History & Description:

Closely related to chicory, dandelion is a common plant worldwide. The plant grows to a height of about 12 inches, producing spatula-like leaves and yellow flowers that bloom year-round. When dandelion plants mature, their flowers turn into the characteristic puffball containing seeds that are blown about in the wind. Dandelion plants are grown commercially in Canada and the USA. Their leaves and roots are used in herbal supplements.

Nutrition Highlights:

• Good source of beta carotene, vitamin C and calcium
• Dandelion plants are used to treat skin problems such as eczema and acne.
• Help the digestive system and help to detoxify the liver.
• Good source of fiber, iron and calcium.

Choosing & Storing:

There are many different types of dandelion greens that you can purchase. The leaves can be a bit rounded or quite pointed and the stems can be either red or white. But it is the size of the leaf that is most important to look for when buying dandelion, the larger leaves are bitterer. When you get the greens home, don’t wash them until you are ready to use them, washing them can bruise them and cause them to decay. Simply wrap them in a damp paper towel and put them in a plastic bag. The greens will keep in the refrigerator for about 5 days. Once you are ready to use them, they must be washed carefully because they can be quite sandy. To wash dandelion greens, fill a large pot or bowl with cold water and place the leaves into the bowl. Place a strainer next to the bowl and pull the leaves out and place them in the strainer. Rinse the bowl, refill with water and repeat until they are clean.

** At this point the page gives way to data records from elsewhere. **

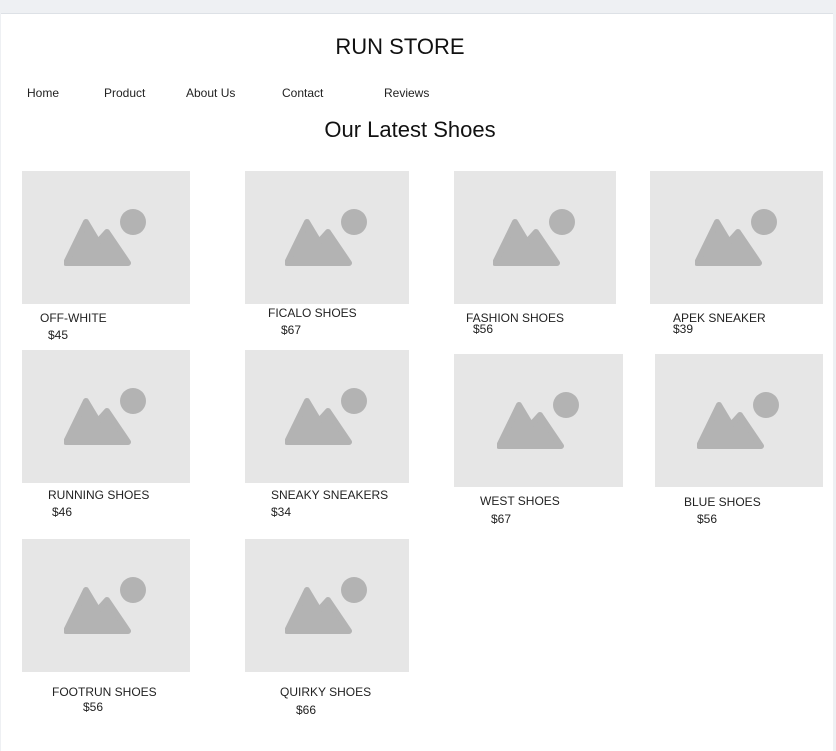 The width and height of the screenshot is (836, 751). Describe the element at coordinates (400, 46) in the screenshot. I see `site-title: RUN STORE` at that location. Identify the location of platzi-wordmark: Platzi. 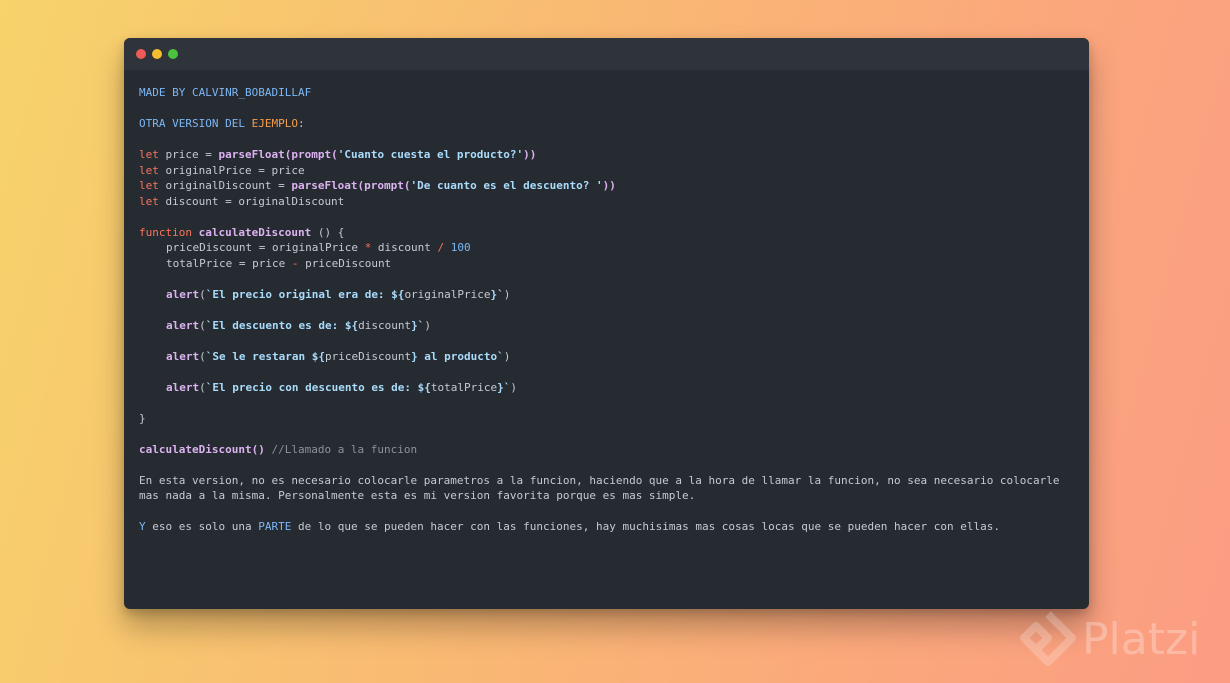
(1142, 640).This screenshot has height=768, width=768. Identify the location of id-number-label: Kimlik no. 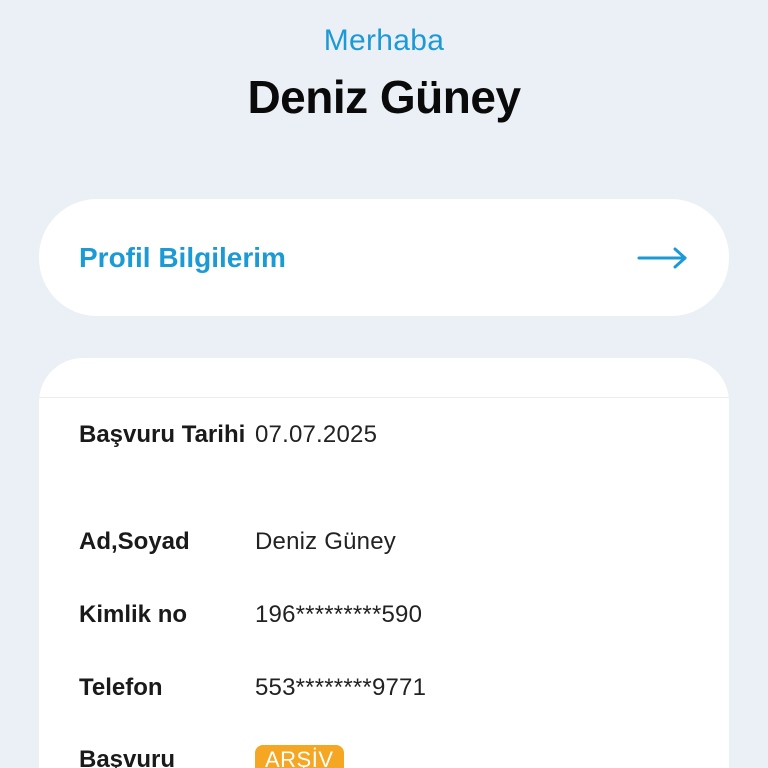
(134, 614).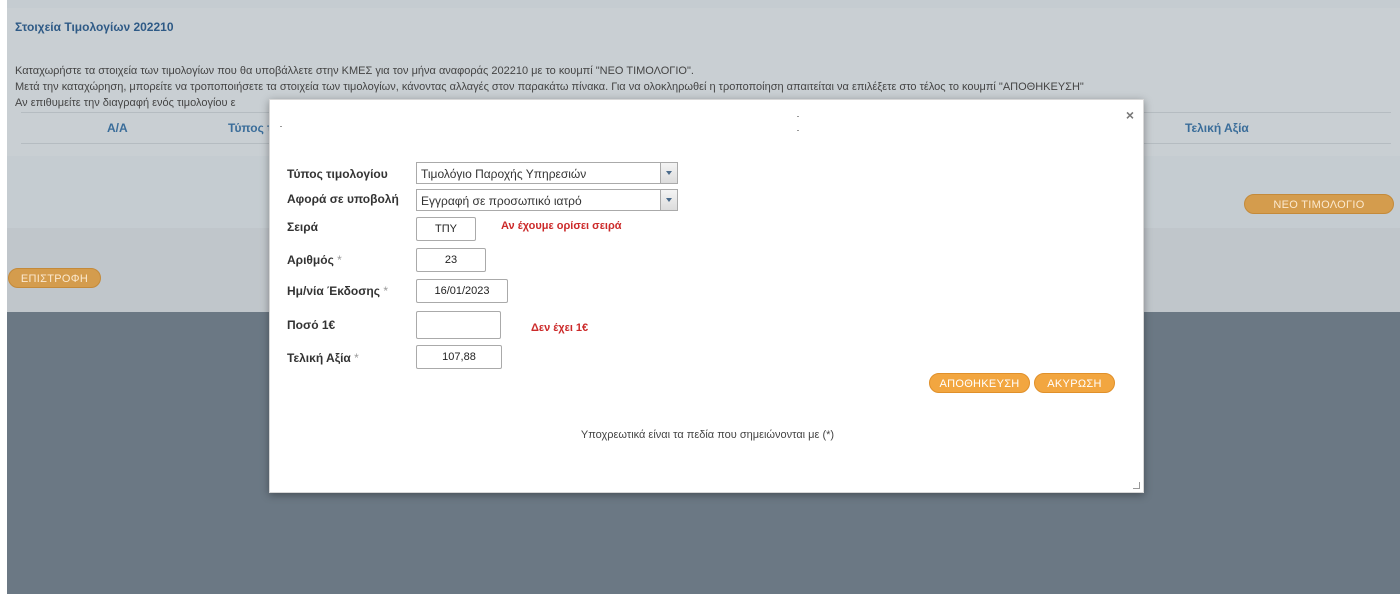  What do you see at coordinates (250, 128) in the screenshot?
I see `column-header-type: Τύπος τ` at bounding box center [250, 128].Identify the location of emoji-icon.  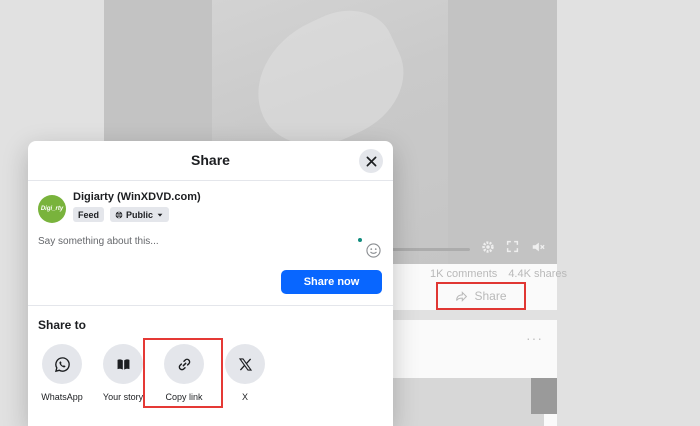
(374, 250).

Tips for Preparing Dandelion:

Delicious tossed raw into salads where they add spice and interest.

Lightly boiled, sprinkled with salt and a bit of cider vinegar make an easy and delicious side dish.

Lightly sautéed with bacon and garlic.

Dandelion greens are also served with a hot dressing in order to wilt it.
If you want a healthier version, try dandelion greens steamed and tossed with roasted, mashed garlic, some fresh lean prosciutto shredded and extra virgin olive oil.

They can also be used as a substitute for spinach, Swiss chard and kale in almost any dish.